Fig. 2. — Representative lithological cycles in the red bed secession of the Fleming Fjord Group based on field data from the lower part of the Carlsberg Fjord Member. (A) Basic meter-scale precessional cycle with typical sedimentary structures. (B) Obliquity cycles appear as alternating modifications of the precessional cycle. The short eccentricity cycle (100 ky) is expressed as bundling and amplitude modulation of around five basic precessional cycles. (C) The long eccentricity cycle (405 ky) expressed as bundling and amplitude modulation of basic precessional cycles. (D) Fluctuations in hematite concentration show higher aridity coinciding with a low FI and vice versa. Red lines are filtered signals (bandpass). Hard IRM fraction (HIRM) in c.g.s. electromagnetic units per gram. The FI is based on a simple moving average over a 0.5-m depth interval.

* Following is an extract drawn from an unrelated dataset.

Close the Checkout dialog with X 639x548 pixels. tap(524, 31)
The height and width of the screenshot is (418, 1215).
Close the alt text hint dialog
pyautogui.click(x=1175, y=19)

The lithological series reveal cyclic climate variations of the sedimentary and environmental characteristics of the lake system that are similar to the very shallow lake setting in the contemporaneous part of the Newark Basin section (26). In the case of the Fleming Fjord cyclicity, shown diagrammatically for the lower part of the studied section in Fig. 2, the basic meter-scale lithological cycles are interpreted as combinations of precessional and obliquity cycles of Earth’s rotation axis, where the precessional cycles tend to be bundled in what can be interpreted as modulation by ∼100-ky orbital eccentricity cycles and further in a ∼18-m cycle corresponding to the 405-ky–long eccentricity modulation cycle. This interpretation is supported by statistical analysis of several climate proxies (SI Dataset). A comparable pattern of nested lithologic cycles containing similar orbital period ratios is also recognized in Norian playa deposits in the Germanic Basin (27) (Fig. 1A). However, the precession and obliquity cycles are poorly developed in the Jameson Land Basin record, smeared and shifted to somewhat lower frequencies than predicted by astronomical solutions. This is most likely due to accumulation rate variability and a limited sampling rate in a relatively low-resolution record overall (SI Dataset) but not uncommonly found in statistical analyses of ancient lacustrine deposits (26, 28). Even in the thick lacustrine deposits of the Eocene Green River Formation, which could be considered a more recent analog of the Jameson Land Basin situated in a similar temperate belt setting in a high greenhouse world (29, 30), obliquity cyclicity has a weak lithologic expression (31) even though its contribution has been confirmed by formal multitaper method (MTM) spectral analysis (32).

Long-Term Climate Cycles.

More clearly expressed in statistical tests and filtering of the Jameson Land Basin record are two long-term cycles with periods of 853 ky and 1,707 ky with respect to the interpreted 405-ky peak in the power spectral density (PSD) plot (Fig. 3) and that are readily filtered from the FI record (Fig. 4). The 1,707-ky cycle closely matches a long-term cycle of similar periodicity (∼1,725 ky) found in the Late Triassic record of the Newark Basin and most probably corresponds to the Mars–Earth eccentricity grand cycle (g₄ – g₃) (11). In fact, this ∼1,700-ky cycle is noticeably expressed as a long-term amplitude and frequency modulation of the 405-ky signal in both geochemical and lithological records in the Jameson Land Basin, as expected for the g₄ – g₃ term (3). The obliquity grand cycle (s₄ – s₃) has yet to be convincingly corroborated in the contemporaneous low-paleolatitude Newark record but might be expected in the higher-latitude Jameson Land Basin record, which contains a discernable obliquity signal. Indeed, comparison between spectral analyses of the 210.0- to 214.3-My interval corresponding to the studied succession reveals that no significant signal is present at a ∼850-ky period in between the much weaker 923-ky and 720-ky eccentricity cycles identified in the Newark Basin (11), even though both the Jameson Land record and corresponding interval of the Newark record a prominent ∼1,700-ky cycle (Fig. 3). Furthermore, comparisons of filtered ∼40-ky obliquity cycles and ∼850-ky cycles in the Jameson Land Basin indicate that the obliquity cycle is amplitude modulated by the ∼850-ky cycle (SI Dataset). We are thus confident in interpreting the 850-ky cycle found in the Jameson Land Basin as reflecting the obliquity modulating grand cycle (s₄ – s₃).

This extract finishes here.